■ Excerpted passage
Recursive descent (..):

$..name finds all name properties at any depth. Powerful but can return many results.

Functions (RFC 9535 standard):

- length(array) — array length
- count(nodes) — count of matched nodes
- match(string, regex) — regex match
- search(string, regex) — substring match via regex
- value(node) — value of single node (for type conversion in filters)

Example: $.users[?(length(@.tags) > 3)] (users with more than 3 tags).

Differences between JSONPath implementations:

Historical JSONPath had no single spec — Goessner's 2007 blog post was de facto standard. Multiple implementations:

- Jayway (Java): widely used. Adds some Jayway-specific features.
- jsonpath (JavaScript): Node.js implementation.
- jq: actually a different query language, more powerful.
- RFC 9535 (2024): official IETF spec.

This evaluator uses RFC 9535 + widely-compatible extensions.

Comparison to jq:

jq (the dominant CLI tool) has its own syntax, more powerful than JSONPath (functions, pipelines, transformations). JSONPath is simpler, more widely supported in libraries. For quick extraction: JSONPath. For complex transformations: jq.

Comparison to XPath:

XPath queries XML with similar syntax. JSONPath modeled on XPath for JSON. Most XPath concepts have JSONPath equivalents but syntax differs slightly.

Common problems and solutions

Different implementations behave differently

Goessner JSONPath, Jayway JSONPath, RFC 9535 all have subtle differences. This tool follows RFC 9535. Your library may differ. Check your library's docs for edge cases.

Escape special characters

Keys with special chars need [bracket-notation]: $['key-with-hyphen'] instead of $.key-with-hyphen. Quotes escape as needed.

Filter syntax complexity

[?(@.age > 18)] — note the parentheses and @. Filter expressions use @ for current node. Missing @ is common bug: @.age not just age.

Array vs single result

$.users[0] returns one user. $.users[*] returns array of users. $.users[0,1] returns array with 2 users. Consumer must handle both.

■ What to do
Transcribe the JSONPath notes from "- RFC 9535 (2024): official" up to and including "syntax differs slightly.", keeping every word and mark as it appears. The items below have nothing to do with this.

■ Information provided
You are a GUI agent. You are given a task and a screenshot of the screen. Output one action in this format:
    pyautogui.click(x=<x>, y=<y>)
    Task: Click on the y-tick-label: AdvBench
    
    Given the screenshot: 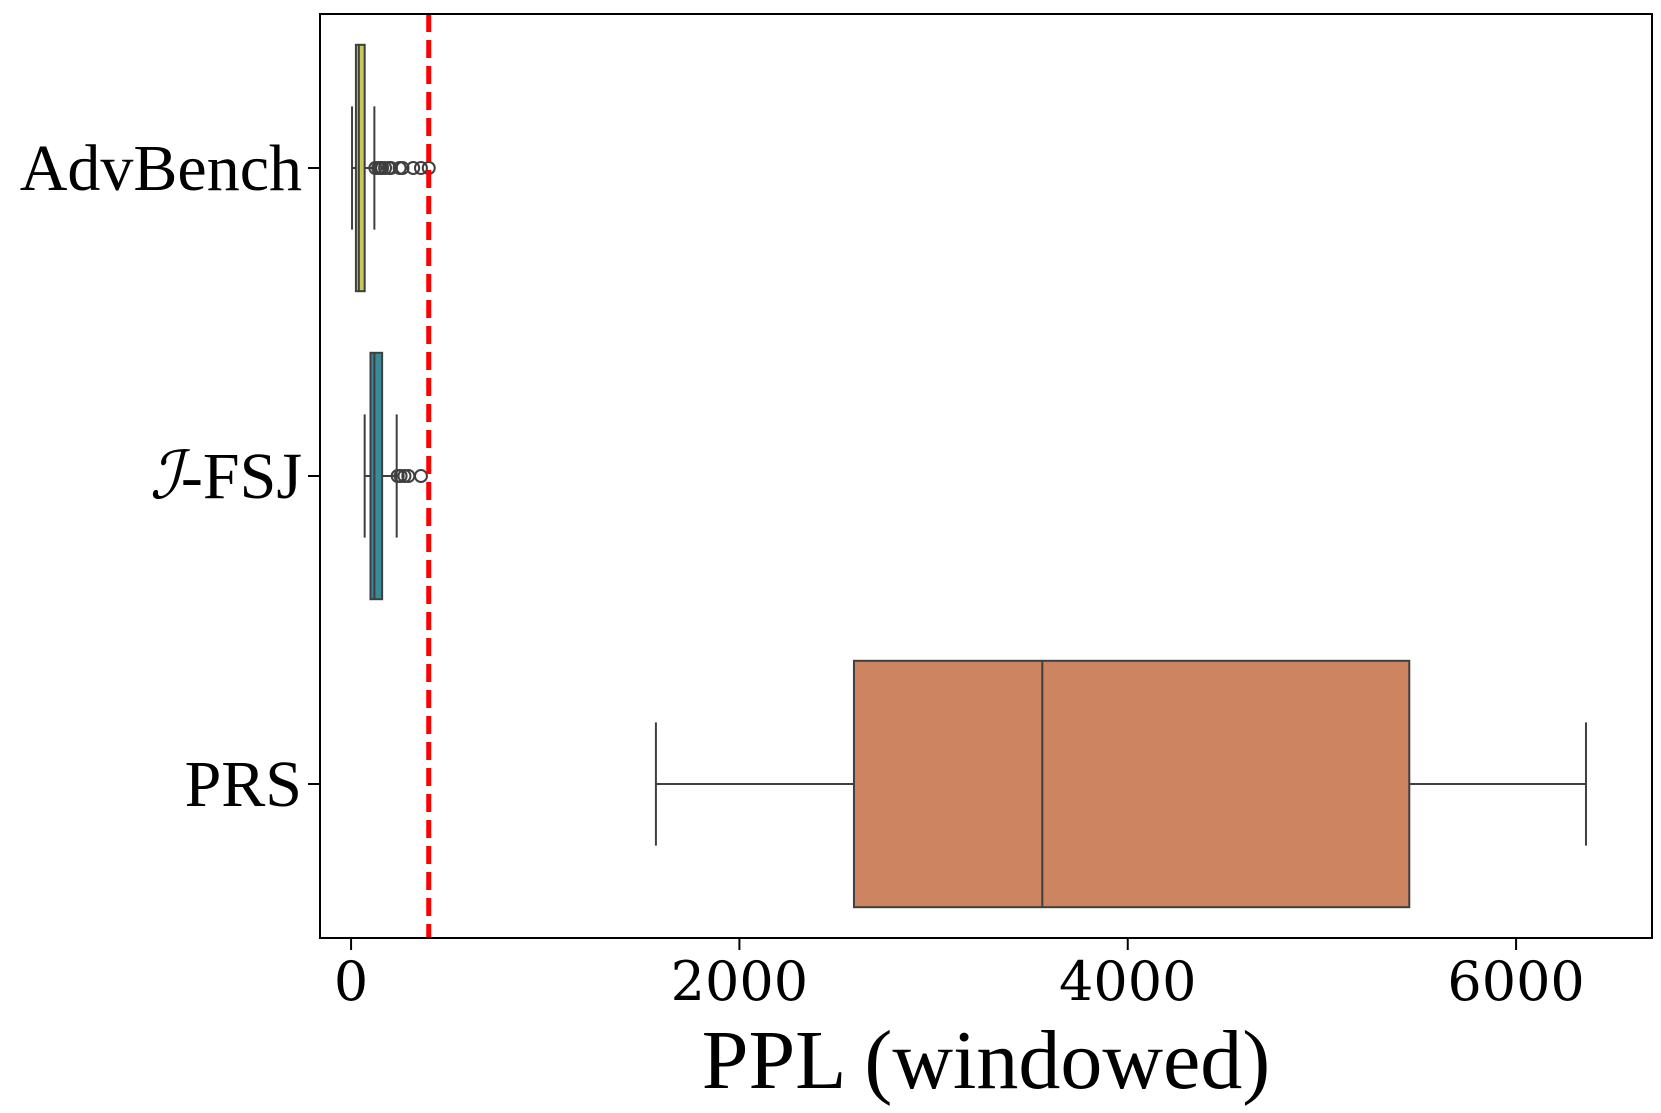 What is the action you would take?
    pyautogui.click(x=161, y=168)
    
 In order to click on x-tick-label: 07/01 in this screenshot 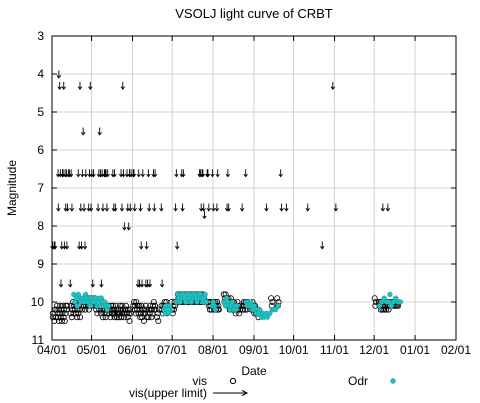, I will do `click(172, 350)`.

■ Solved problem
- RFC 9535 (2024): official IETF spec.

This evaluator uses RFC 9535 + widely-compatible extensions.

Comparison to jq:

jq (the dominant CLI tool) has its own syntax, more powerful than JSONPath (functions, pipelines, transformations). JSONPath is simpler, more widely supported in libraries. For quick extraction: JSONPath. For complex transformations: jq.

Comparison to XPath:

XPath queries XML with similar syntax. JSONPath modeled on XPath for JSON. Most XPath concepts have JSONPath equivalents but syntax differs slightly.